### Work required
Extract from the listing each line in which the word "extensions" appears.
== Segment start ==
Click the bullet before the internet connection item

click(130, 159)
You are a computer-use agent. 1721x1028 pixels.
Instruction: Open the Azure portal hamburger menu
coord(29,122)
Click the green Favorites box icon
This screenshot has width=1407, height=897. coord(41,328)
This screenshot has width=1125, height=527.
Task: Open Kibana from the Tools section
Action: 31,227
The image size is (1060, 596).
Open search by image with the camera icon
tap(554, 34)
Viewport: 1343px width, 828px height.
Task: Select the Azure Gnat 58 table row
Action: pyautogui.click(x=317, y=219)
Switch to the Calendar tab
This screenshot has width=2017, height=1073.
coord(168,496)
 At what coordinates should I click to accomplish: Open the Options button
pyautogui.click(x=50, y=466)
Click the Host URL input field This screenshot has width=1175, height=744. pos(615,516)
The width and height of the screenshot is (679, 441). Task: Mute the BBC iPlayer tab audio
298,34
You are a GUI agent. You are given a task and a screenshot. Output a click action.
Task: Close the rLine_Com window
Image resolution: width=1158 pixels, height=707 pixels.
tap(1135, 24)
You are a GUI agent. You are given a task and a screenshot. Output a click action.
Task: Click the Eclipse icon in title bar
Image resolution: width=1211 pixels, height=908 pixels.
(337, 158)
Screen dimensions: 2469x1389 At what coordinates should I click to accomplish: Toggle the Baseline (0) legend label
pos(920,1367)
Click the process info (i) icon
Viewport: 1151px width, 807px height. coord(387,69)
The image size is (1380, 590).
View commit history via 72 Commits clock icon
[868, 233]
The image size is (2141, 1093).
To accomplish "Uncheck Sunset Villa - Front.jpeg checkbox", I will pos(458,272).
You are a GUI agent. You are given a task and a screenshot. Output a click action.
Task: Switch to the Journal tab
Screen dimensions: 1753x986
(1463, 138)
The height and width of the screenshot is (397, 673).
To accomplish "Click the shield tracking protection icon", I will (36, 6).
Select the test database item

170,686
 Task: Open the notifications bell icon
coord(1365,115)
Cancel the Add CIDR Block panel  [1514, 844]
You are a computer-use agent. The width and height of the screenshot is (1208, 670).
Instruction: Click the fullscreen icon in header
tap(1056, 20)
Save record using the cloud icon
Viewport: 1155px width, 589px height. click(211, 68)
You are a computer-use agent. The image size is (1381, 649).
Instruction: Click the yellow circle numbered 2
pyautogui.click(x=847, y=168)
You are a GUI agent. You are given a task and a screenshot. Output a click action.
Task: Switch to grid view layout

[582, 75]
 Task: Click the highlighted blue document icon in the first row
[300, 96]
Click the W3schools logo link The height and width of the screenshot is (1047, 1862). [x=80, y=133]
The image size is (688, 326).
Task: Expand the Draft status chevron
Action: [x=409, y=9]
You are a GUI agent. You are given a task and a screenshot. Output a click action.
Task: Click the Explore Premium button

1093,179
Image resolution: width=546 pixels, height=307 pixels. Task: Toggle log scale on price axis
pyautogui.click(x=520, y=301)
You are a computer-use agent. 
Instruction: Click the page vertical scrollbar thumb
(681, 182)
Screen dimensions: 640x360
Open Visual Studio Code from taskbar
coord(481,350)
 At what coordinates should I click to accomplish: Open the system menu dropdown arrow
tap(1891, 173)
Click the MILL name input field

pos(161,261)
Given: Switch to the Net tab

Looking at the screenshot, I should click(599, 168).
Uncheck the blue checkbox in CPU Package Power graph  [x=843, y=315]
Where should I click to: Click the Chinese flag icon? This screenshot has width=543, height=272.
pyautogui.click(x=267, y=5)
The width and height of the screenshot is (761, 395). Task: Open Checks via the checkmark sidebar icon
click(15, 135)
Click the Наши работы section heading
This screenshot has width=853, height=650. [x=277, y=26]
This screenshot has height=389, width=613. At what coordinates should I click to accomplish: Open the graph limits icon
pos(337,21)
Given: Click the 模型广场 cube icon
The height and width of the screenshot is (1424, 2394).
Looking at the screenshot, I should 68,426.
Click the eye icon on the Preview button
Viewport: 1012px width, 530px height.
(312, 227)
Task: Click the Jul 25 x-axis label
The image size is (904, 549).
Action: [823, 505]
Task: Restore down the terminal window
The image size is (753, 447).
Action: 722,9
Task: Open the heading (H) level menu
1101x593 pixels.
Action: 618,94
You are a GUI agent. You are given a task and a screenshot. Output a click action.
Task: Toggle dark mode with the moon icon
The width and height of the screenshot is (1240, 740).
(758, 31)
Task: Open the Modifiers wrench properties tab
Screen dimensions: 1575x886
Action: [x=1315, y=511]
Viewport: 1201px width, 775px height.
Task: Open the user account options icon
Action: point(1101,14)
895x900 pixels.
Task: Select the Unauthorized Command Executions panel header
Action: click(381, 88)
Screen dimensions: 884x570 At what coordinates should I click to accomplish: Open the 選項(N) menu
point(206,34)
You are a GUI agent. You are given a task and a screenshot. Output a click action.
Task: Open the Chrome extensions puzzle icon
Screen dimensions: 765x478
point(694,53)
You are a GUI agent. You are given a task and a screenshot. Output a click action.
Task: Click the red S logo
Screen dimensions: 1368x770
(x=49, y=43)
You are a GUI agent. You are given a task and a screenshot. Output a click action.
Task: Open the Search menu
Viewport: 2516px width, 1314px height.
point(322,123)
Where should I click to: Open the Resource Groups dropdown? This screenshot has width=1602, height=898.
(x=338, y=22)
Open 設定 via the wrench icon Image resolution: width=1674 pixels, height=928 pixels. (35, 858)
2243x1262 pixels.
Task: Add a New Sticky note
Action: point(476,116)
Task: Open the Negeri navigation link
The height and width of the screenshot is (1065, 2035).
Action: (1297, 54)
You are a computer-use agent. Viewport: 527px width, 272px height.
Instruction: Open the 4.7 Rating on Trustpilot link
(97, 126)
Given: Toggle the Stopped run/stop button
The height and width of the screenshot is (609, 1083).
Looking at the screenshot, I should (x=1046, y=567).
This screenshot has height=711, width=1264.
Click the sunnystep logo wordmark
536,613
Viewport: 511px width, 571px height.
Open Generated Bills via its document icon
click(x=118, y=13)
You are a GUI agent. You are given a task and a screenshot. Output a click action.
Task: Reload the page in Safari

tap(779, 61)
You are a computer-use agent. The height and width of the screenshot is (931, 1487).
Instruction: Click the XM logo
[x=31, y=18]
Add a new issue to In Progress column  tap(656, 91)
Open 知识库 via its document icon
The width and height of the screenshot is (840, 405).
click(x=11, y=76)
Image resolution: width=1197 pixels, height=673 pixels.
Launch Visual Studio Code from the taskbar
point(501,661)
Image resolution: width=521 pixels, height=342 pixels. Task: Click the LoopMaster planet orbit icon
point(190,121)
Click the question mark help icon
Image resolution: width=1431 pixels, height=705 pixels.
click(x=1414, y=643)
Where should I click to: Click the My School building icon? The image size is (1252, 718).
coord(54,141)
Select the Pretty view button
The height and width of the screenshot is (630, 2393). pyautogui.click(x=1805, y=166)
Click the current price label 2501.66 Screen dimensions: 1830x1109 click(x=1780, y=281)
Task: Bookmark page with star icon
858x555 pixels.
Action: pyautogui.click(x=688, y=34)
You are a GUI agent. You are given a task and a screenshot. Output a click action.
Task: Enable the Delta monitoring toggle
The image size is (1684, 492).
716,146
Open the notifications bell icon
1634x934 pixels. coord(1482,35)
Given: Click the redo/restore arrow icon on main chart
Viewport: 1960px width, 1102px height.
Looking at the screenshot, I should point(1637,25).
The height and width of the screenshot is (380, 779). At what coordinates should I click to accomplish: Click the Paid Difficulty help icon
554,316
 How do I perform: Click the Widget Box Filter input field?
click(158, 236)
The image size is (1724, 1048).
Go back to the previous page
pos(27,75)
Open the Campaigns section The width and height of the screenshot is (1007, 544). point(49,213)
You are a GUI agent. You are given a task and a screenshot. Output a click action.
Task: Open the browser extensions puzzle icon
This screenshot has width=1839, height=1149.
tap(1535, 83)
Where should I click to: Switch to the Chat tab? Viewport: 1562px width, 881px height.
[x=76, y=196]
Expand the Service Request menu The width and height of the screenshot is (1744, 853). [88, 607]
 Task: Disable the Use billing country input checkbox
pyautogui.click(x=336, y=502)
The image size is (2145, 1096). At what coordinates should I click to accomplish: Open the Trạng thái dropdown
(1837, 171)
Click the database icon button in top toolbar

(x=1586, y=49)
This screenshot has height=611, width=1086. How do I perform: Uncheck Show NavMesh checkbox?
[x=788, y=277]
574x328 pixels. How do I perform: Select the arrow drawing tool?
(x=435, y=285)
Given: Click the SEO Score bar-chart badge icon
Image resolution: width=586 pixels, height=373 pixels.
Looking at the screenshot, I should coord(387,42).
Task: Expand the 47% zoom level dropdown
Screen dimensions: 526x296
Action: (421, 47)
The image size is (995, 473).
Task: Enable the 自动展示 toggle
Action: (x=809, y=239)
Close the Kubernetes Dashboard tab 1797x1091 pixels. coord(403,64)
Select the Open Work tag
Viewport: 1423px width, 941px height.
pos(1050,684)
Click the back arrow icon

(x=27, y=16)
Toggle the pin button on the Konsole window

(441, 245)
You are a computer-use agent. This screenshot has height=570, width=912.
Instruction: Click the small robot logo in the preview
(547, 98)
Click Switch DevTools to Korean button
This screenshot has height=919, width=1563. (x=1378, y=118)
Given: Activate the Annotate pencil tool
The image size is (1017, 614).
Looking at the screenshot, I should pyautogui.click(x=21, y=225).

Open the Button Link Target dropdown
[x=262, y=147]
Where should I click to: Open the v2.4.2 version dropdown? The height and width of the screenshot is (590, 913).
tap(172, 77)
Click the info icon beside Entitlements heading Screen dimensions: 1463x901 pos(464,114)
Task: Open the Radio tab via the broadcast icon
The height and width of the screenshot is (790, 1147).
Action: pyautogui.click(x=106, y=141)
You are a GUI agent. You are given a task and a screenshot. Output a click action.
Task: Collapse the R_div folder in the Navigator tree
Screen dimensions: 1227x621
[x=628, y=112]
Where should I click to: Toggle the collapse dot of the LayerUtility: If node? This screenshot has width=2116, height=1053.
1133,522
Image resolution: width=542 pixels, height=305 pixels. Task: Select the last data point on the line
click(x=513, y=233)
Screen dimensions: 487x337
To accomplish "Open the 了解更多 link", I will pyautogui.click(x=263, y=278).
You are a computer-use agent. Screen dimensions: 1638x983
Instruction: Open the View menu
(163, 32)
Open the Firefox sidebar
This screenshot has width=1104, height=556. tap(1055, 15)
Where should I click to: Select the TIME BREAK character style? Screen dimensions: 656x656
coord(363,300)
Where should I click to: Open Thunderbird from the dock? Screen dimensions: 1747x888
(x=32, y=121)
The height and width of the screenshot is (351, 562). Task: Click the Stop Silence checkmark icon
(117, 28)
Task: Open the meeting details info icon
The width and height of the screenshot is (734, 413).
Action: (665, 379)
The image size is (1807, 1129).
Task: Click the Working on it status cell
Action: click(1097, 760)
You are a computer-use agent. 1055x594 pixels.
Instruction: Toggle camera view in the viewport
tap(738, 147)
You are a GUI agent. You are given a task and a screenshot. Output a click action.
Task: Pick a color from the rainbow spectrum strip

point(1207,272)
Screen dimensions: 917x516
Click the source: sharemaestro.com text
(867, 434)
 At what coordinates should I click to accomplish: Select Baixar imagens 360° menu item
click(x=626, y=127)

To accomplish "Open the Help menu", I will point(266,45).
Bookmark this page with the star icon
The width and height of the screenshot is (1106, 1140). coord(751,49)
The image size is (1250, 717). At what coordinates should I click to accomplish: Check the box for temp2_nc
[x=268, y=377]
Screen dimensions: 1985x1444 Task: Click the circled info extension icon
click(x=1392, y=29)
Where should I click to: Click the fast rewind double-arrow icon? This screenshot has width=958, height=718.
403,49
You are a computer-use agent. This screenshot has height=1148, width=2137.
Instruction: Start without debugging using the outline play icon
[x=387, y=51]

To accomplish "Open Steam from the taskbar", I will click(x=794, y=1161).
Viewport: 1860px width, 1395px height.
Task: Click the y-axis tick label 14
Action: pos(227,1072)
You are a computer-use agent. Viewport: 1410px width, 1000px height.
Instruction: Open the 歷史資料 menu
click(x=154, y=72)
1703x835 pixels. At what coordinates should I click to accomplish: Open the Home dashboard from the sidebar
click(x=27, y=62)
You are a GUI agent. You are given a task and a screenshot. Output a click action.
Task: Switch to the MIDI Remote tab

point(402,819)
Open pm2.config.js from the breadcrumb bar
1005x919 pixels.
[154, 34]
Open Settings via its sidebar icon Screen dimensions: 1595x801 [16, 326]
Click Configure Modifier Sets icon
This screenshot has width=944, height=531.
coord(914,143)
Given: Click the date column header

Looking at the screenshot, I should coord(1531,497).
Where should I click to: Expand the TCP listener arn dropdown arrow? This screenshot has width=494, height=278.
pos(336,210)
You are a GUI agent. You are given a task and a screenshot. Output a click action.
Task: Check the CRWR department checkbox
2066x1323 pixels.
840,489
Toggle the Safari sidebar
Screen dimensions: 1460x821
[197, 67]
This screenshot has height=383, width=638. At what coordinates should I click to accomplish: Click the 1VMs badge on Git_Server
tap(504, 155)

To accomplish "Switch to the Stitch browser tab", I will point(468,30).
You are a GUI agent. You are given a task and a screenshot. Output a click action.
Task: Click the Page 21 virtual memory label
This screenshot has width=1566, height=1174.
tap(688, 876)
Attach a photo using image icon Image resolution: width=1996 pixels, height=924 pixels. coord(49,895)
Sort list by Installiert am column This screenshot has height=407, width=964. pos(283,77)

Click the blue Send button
== Segment end ==
### Task response
Task: Open the Chrome extensions puzzle icon
Task: Open the browser extensions puzzle icon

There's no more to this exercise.